By duration of symptoms
Data from 1,724 people who were tested within 7 days of the onset of their symptoms were available for the analysis, compared to a very small number of patients (177) who were tested ≥ 7 days after the onset of symptoms (Fig. 5B). In comparison to an 84.6% (95% CI 78.2–89.3%) sensitivity for people tested within 7 days of the onset of symptoms, the pooled sensitivity for people tested ≥ 7 days was much lower with only 57.8% (95% CI 48.5–66.6%). The pooled specificity estimates were 98.4% (95% CI 97.3 to 99.1) in the < 7 days group and 97.0% (95% CI 86.2 to 99.4) in the ≥ 7 days group.
By Ct values
Fifty-five studies (255 data sets) reported on performance values based on various Ct value groups, allowing for univariate meta-analysis, which showed that higher Ct values were associated with decreased pooled sensitivity (Fig. 5C). For the Ct value groups < 20 and ≥ 20, the pooled sensitivities were 99.6% (95% CI 98.8 to 100.0) and 94.8% (95% CI 91.0 to 98.6), respectively.
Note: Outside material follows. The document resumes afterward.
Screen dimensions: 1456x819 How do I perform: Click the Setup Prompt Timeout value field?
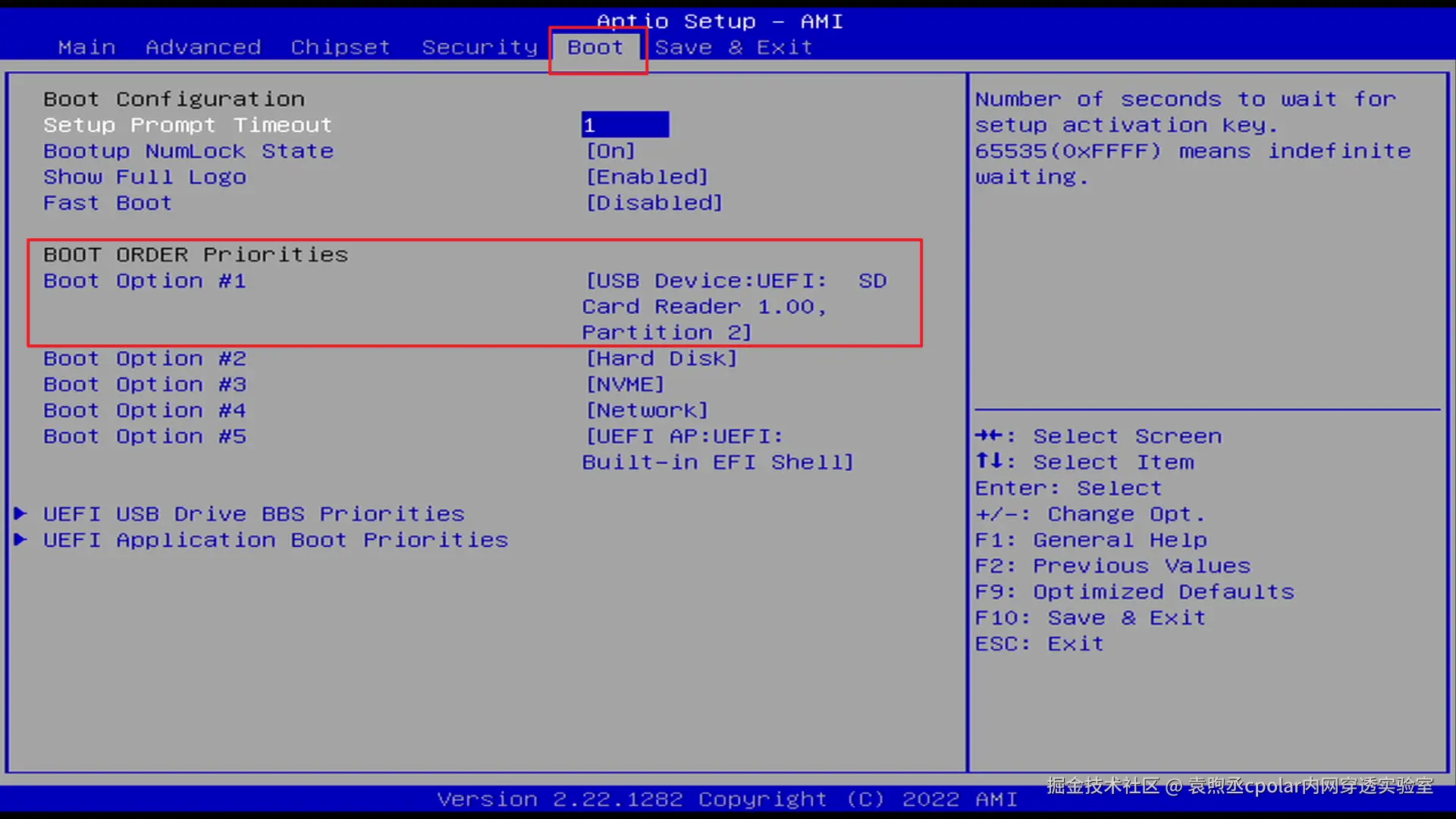click(625, 124)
For the Ct value group < 25, the pooled sensitivity was 97.8% (95% CI 96.7 to 98.5) but decreased to 85.3% (95% CI 81.7 to 89.0) for the CT value group < 30. The pooled sensitivity for the Ct value group ≥ 30 was estimated to be very low at 26.4% (95% CI 15.8 to 37.1).
Sensitivity Analyses
When case-control studies were excluded the sensitivity and specificity remained similar to the overall pooled sensitivity and specificity estimates with 76.6% (95% CI 72.4 to 80.3) and 98.5% (95% CI 98.0 to 98.9), respectively (Figure S2). Exclusion of preprints did not change the sensitivity or specificity significantly (75.8% [95% CI 72.3 to 79.0] and 98.4% [95% CI 98.0 to 98.8]) (Figure S3). Data from manufacturer-independent studies (68 data sets) produced results with a similar specificity of 98.4% (95% CI 97.8 to 98.8) and a slightly lower sensitivity of 74.4% (95% CI 69.5 to 78.7) (Figure S4).
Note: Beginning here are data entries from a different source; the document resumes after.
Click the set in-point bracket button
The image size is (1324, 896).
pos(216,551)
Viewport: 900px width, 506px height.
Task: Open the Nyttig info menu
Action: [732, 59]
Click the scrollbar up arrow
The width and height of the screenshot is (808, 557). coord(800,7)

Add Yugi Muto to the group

The studies were also categorized by country income level of the country where participants were enrolled. No significant differences were found between high-income countries (HICs) and low- or middle-income countries (LMICs) for pooled sensitivity (HICs: 75.1%; 95% CI 71.5 to 78.4; LMICs: 76.6%; 95% CI 73.4 to 79.5) or specificity (HICs: 98.6; 95% CI 98.2–98.9; LMICs: 97.1; 95% CI 93.7 to 98.7), with overlapping confidence intervals (Figure S5).